- _Exercise objective_
The lines to extract begin at the line that contains "This screenshot has height=158, width=237." and run through the last line of the listing; reproduce them exactly, minus any pictures.

[[ Listed entries open ]]

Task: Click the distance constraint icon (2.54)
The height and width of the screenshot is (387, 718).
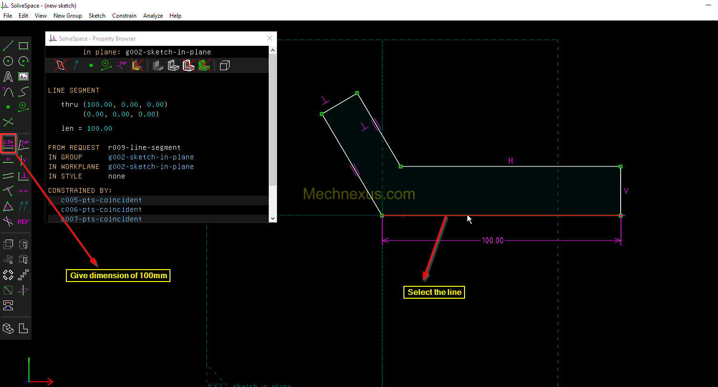Action: click(x=8, y=144)
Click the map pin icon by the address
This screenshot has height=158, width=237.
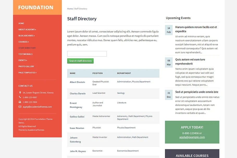(x=20, y=93)
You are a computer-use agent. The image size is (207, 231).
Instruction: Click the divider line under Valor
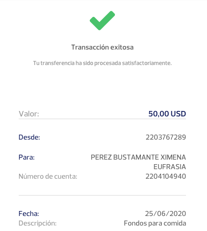(102, 119)
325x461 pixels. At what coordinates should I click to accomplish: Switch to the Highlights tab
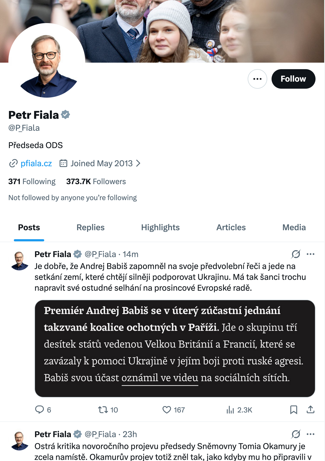coord(160,227)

[[ Listed entries closed ]]

- _Response to the exercise_
This screenshot has height=158, width=237.
(x=20, y=93)
You are a computer-use agent. The image size is (207, 231).
Instruction: Click the divider line under Valor
(102, 119)
325x461 pixels. At what coordinates should I click to accomplish: Switch to the Highlights tab
coord(160,227)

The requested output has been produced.